> **PASSAGE SHOWN**:
######

Visualize the selected area

Option 1: Simpler - if no widgets were used above


In [ ]:
display_map(lat,lon)

Option 2: User-friendly - if widgets were used above


In [ ]:
display_map(lat_wgt.value,lon_wgt.value)

Load and Clean Data from the Data Cube

Option 1: Simple - load normally, using NumPy

This is a fairly fast and reliable way to process the data - once it is loaded. All of the data is loaded together, so you will enconter memory limits for large queries, but NumPy is more widely supported and generally easier to work with than the alternative in option 2. Try getting a notebook working with this option first.


In [ ]:
measurements = ['red', 'green', 'blue', 'nir', 'swir1', 'swir2', 'pixel_qa']
# The `dask_chunks={'time':1}` serves to speed up queries from S3 through parallel downlaods.

######

> **COLLECTED DATA**:
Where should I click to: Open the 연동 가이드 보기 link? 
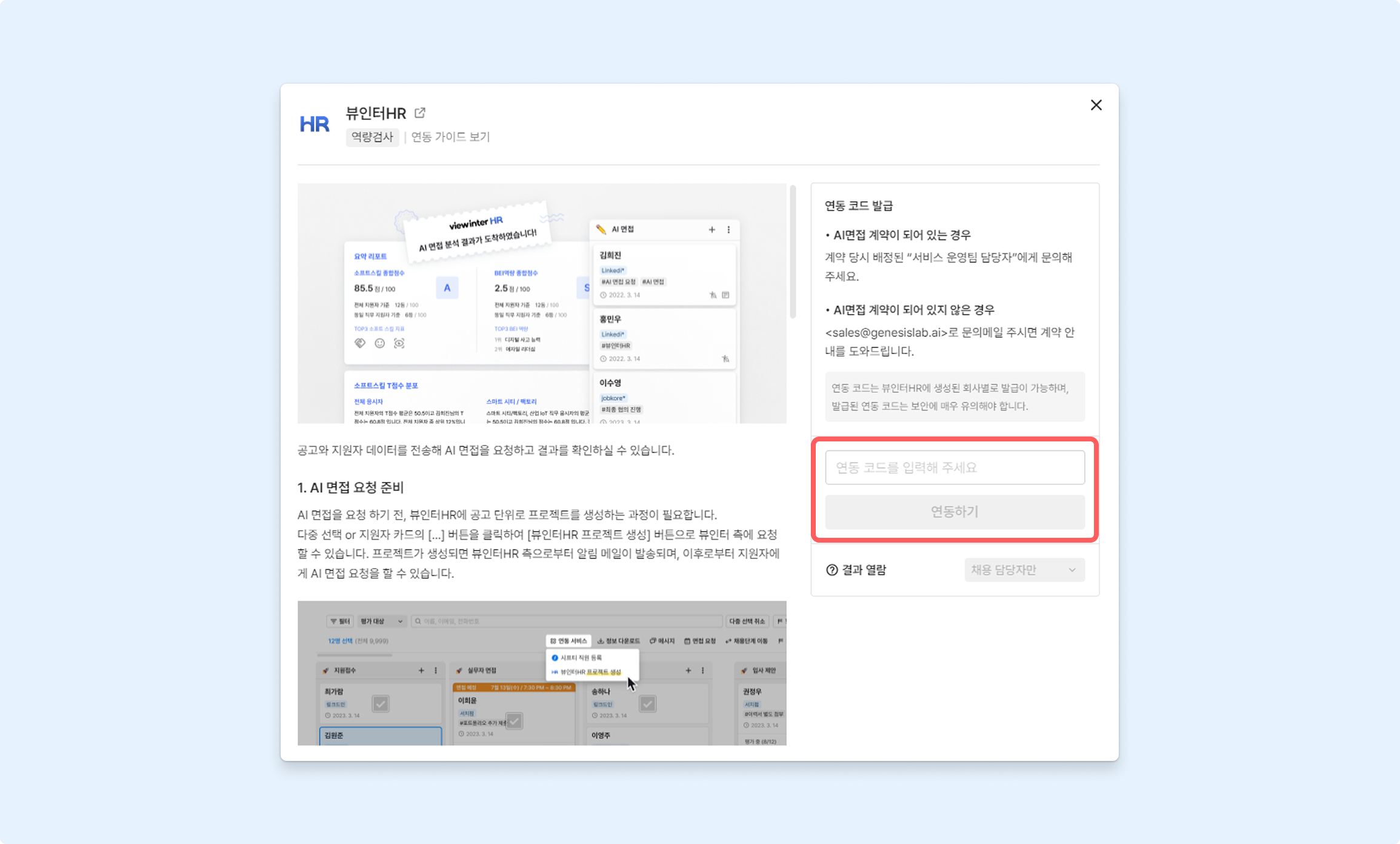coord(450,137)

######

> **GOAL 1**:
Please condense the paragraph of the notebook passage that begins "This is a fairly fast and reliable way" into a shorter version that keeps its main facts.
> **GOAL 2**:
Transcribe the notebook passage starting at "Option 1: Simple - load" and ending at "this option first.".

> **CORRECT RESPONSE 1**:
Loading everything at once with NumPy is fast and reliable after loading. Large queries can hit memory limits, but NumPy is more widely supported and easier to use than option 2. Get a notebook working with this option first.

> **CORRECT RESPONSE 2**:
Option 1: Simple - load normally, using NumPy

This is a fairly fast and reliable way to process the data - once it is loaded. All of the data is loaded together, so you will enconter memory limits for large queries, but NumPy is more widely supported and generally easier to work with than the alternative in option 2. Try getting a notebook working with this option first.